フロンドの乱が起こった時代は、17世紀半ばで、「中世の秋」から時代はさらに下り、われわれの時代に近づくが、農村の生活は、さして変わってはいなかった、と思う。
「光と陰とが、幸福と不幸が、生と死が、田舎の共同体の生活には深く入り混じっていて、人々は、それらから受ける感情を強く表出する術を知っていた。」
(オルセット・ラナム「ラ・フロンド」1995年 Seuil社 以下の文もこの書の第一章冒頭の部分を要約して引用しました。)
17世紀の画家たちは、農村の生活を表すのに、好んで「踊り」を描き、それも執拗に熱心に描いた。
めのおが好きなフランドルのピーター・ブリューゲルも、好んで農民の生活を描き、なかでも村の祭りで陽気に踊りまくる農民の姿はユーモアに溢れ観ていて楽しい。
「踊り」は、この時代の農村社会にあっては、種蒔きや、収穫や、豆干しや、薪集めや、ブドウの手入れなどのルーチンを打ち破る絶好の機会だった。
さて、少しずつ「フロンドの乱」に近づこう。
17世紀フランスの人口は約1800万人だった。
金持ちも貧乏人も、大半は農村に住んでいた。1800万人のうち、約20万人が、高貴で豊かな暮らしを営んでいた。

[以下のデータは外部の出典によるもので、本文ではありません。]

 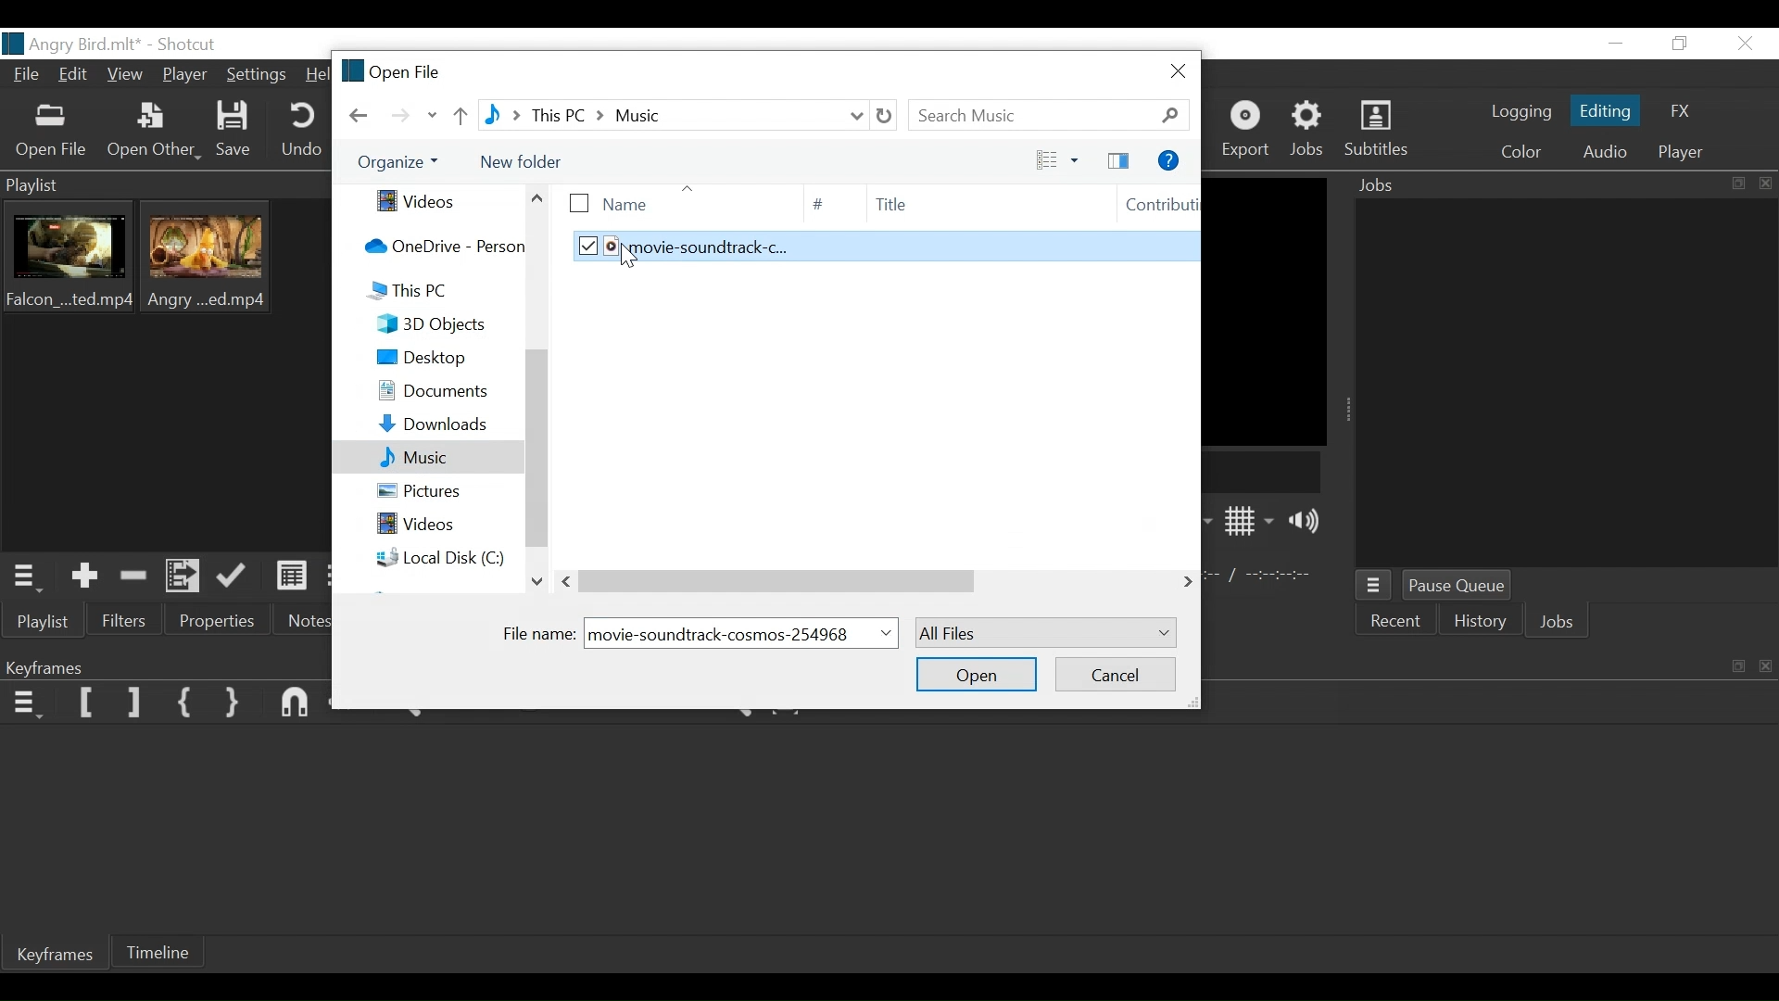 I want to click on Pictures, so click(x=427, y=489).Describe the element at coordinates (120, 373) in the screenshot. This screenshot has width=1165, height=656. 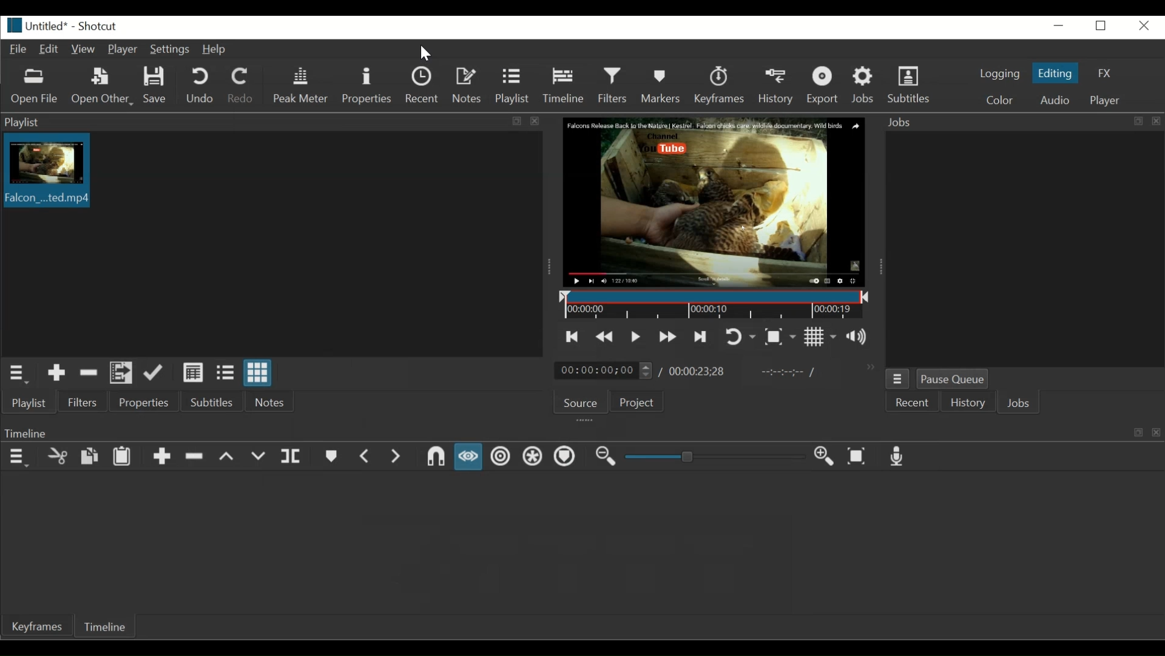
I see `Add file to playlist` at that location.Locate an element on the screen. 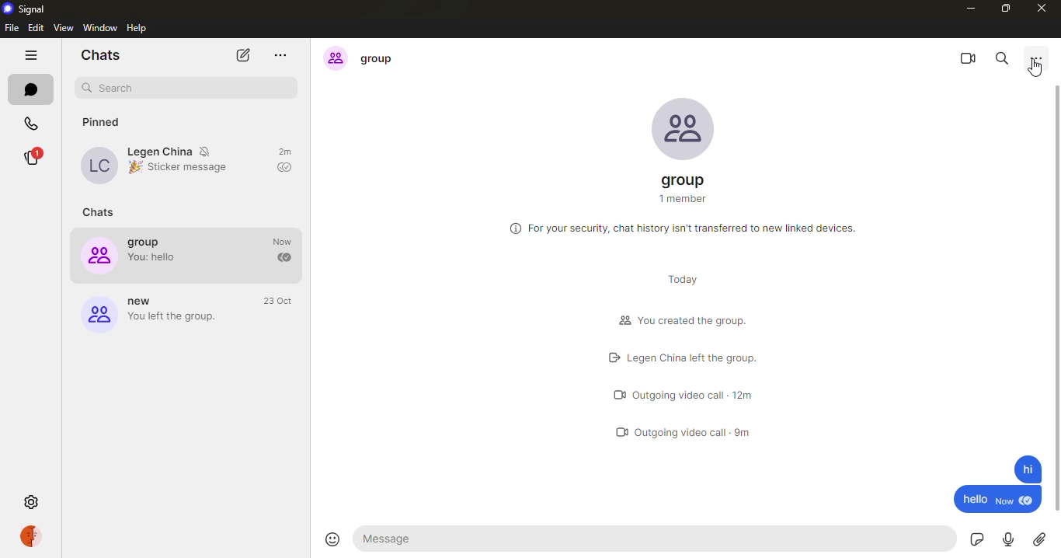 This screenshot has width=1061, height=558. search is located at coordinates (1004, 60).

田舎の選良たちは、シャトー(城)に、館に住み、都市の選良は邸宅に住んでいた。
村人は大抵、シャトーの陰の小屋や茅葺や瓦葺の屋根の石造りの小さな家に住んでいた。
村の中心部には、墓に囲まれた教会が 建ち、「コミュノー」と呼ばれる「入会地」で、農民は麦の脱穀、羊毛や豆の乾燥など様々な作業をした。
入会地には 結婚式や洗礼、葬式のために親や隣人が集まった。日曜のミサの後に、聖人の祭日には、男たちが集まり、収穫や税や隣人関係 などについて議論を交わした。
村の守護聖人の祭りとか、サンジャン(聖ヨハネ)の夜とかに集まり、王子様が誕生したとか、国王軍がスペイン軍を破ったとかのニュースが入ると、老人を除いてほぼ全員の村人が入会地に集まり、かがり火を焚いて、歓喜に沸きながら踊りまくった。